### [Element lookup listing]
======
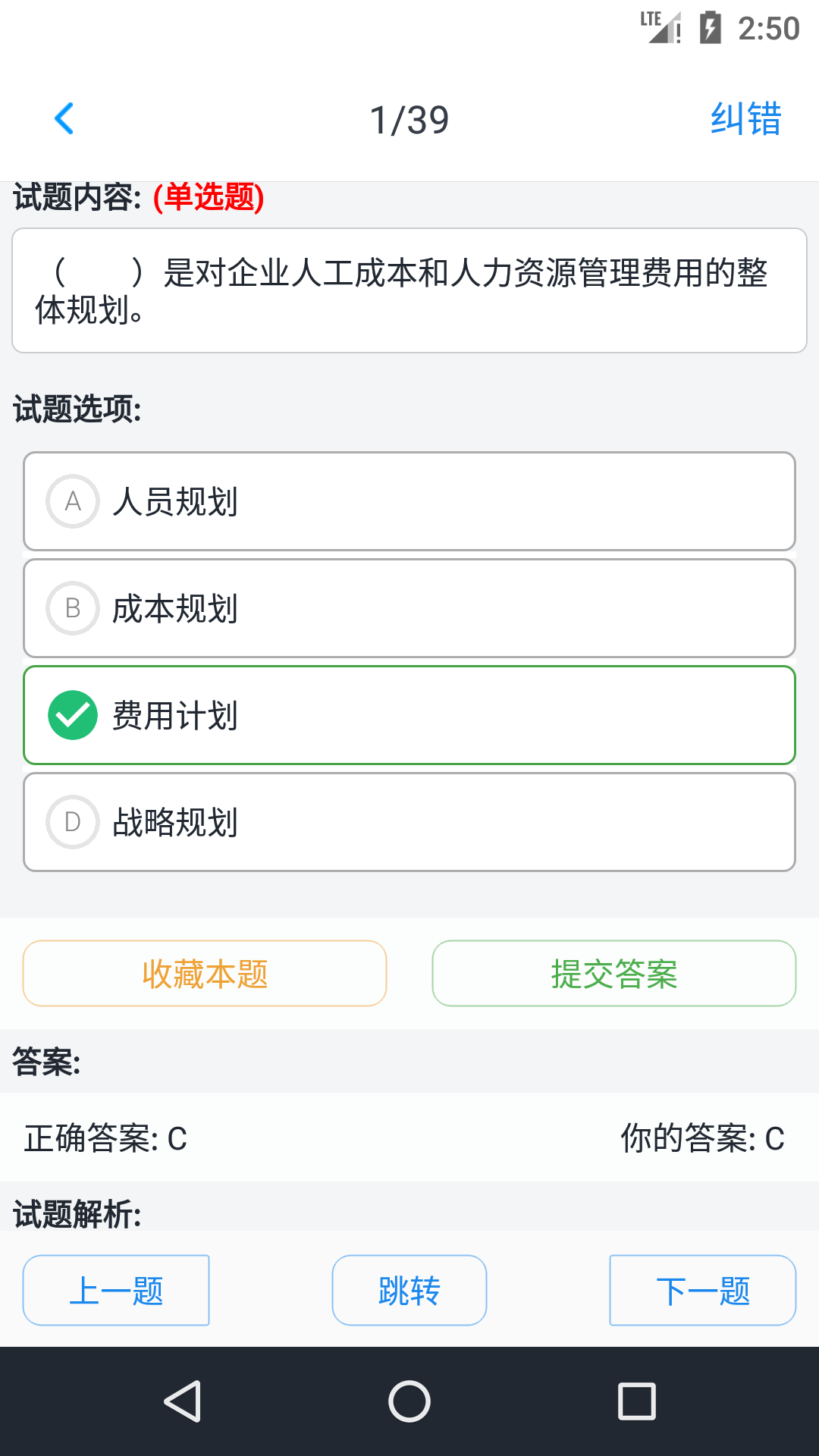This screenshot has height=1456, width=819.
Task: Select radio circle B
Action: coord(73,608)
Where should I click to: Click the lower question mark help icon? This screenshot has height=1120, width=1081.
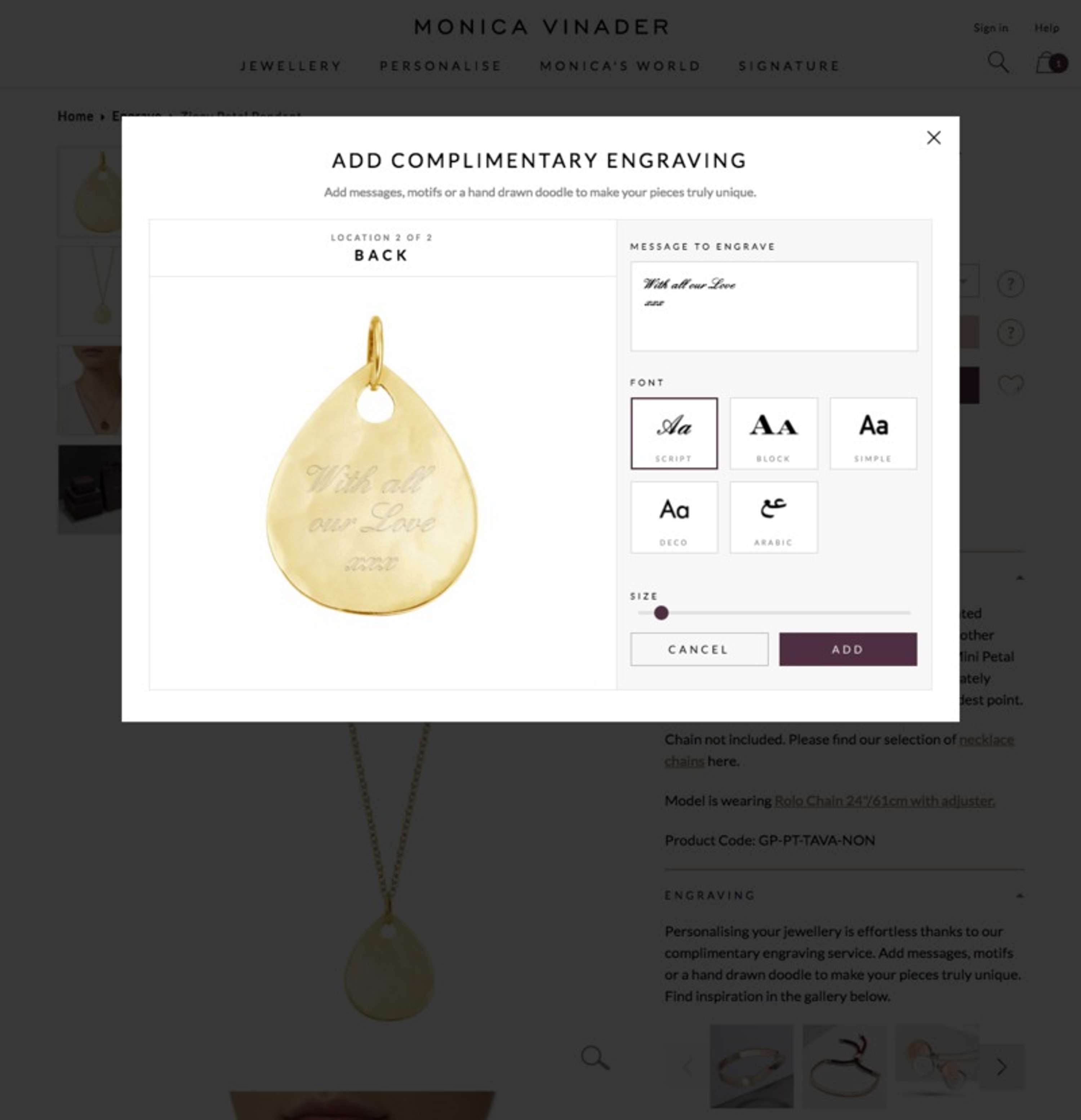1010,333
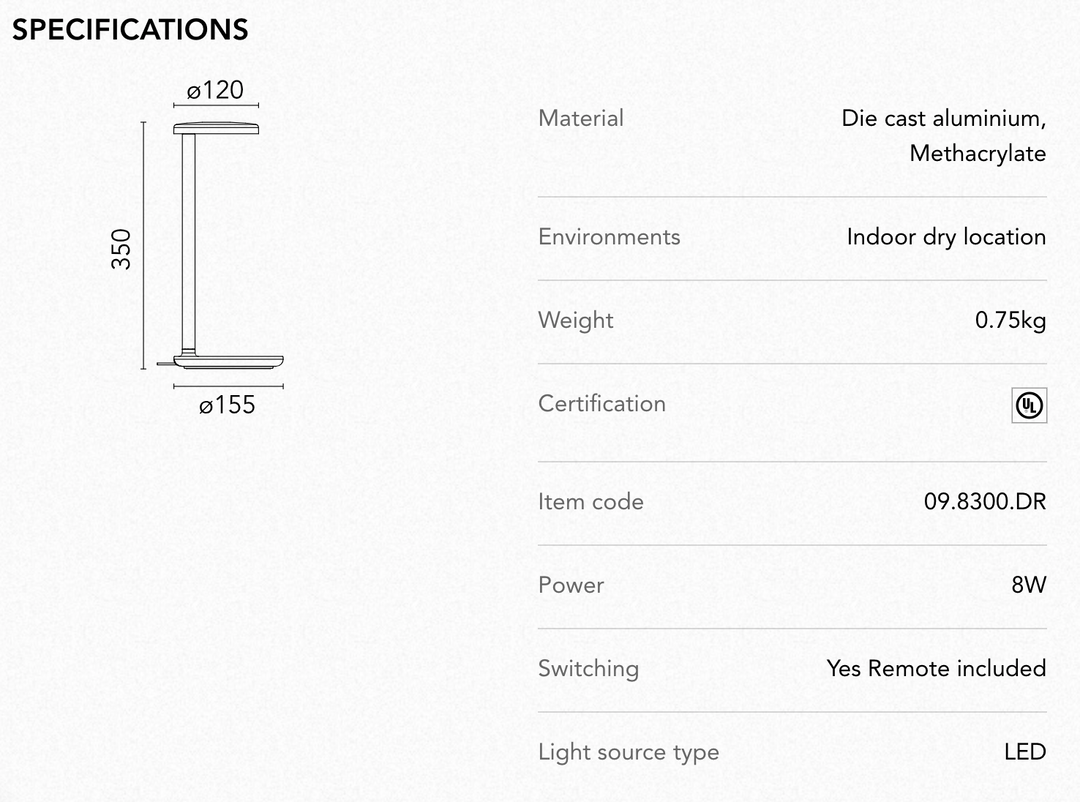Image resolution: width=1080 pixels, height=802 pixels.
Task: Click the 350 height dimension label
Action: pos(121,249)
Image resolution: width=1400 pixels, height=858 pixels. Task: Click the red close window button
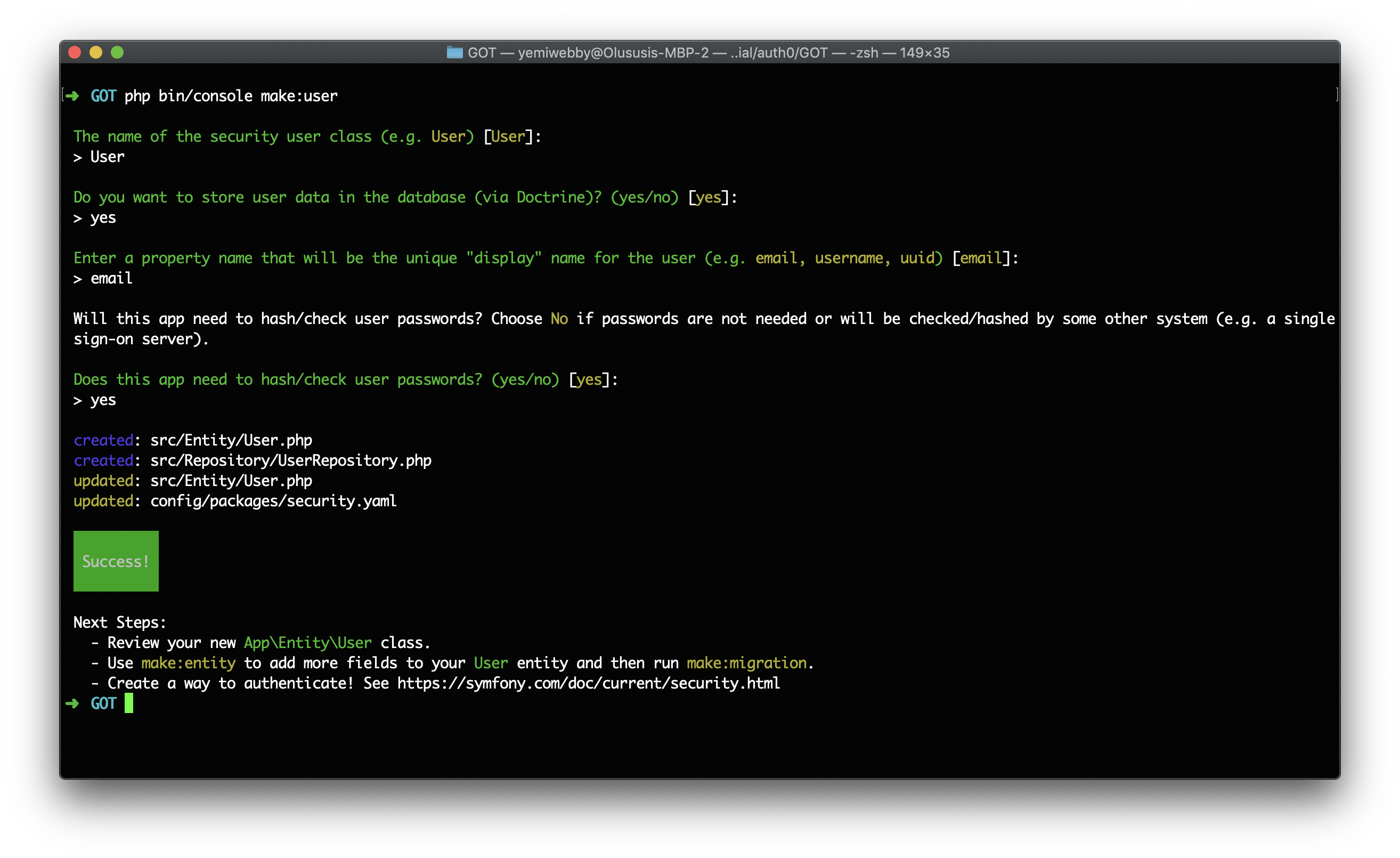point(75,52)
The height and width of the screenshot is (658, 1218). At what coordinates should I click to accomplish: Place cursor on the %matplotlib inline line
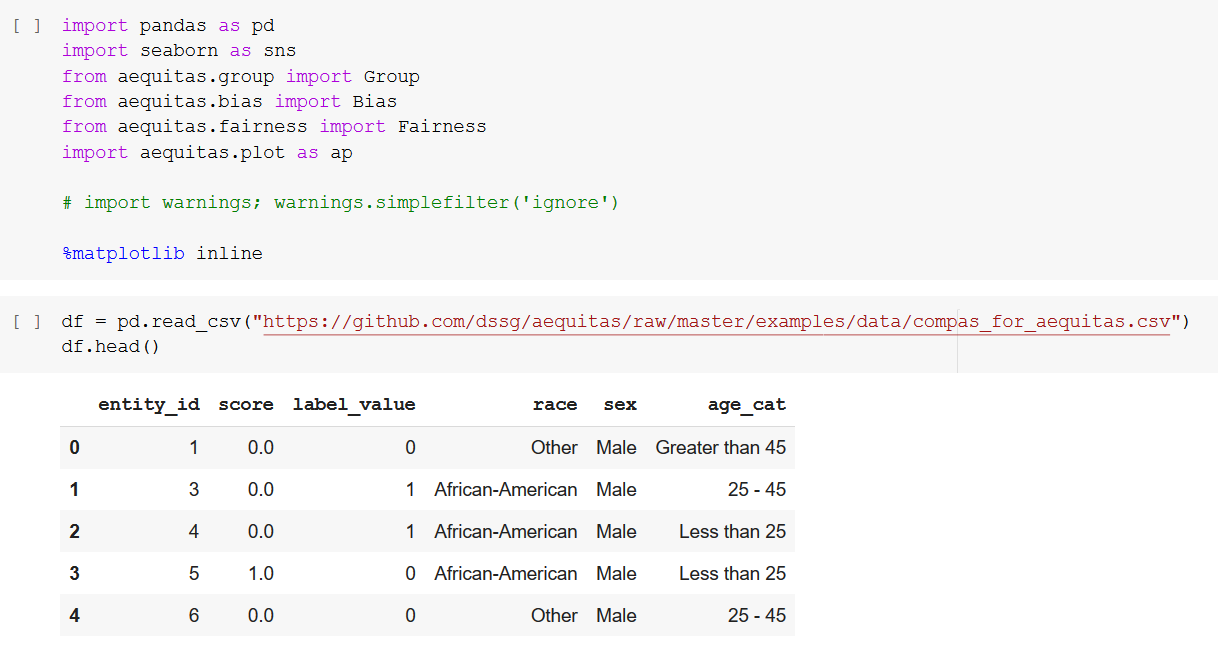click(162, 254)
======
### [What you will do]
In the listing, take the lines from the one with "Image resolution: width=1400" through the one with "point(75,52)" and change "red" to "gray", keeping everything else as is. Return only those lines, with the pictures left out.

### [Full answer]
Image resolution: width=1400 pixels, height=858 pixels. Task: Click the gray close window button
point(75,52)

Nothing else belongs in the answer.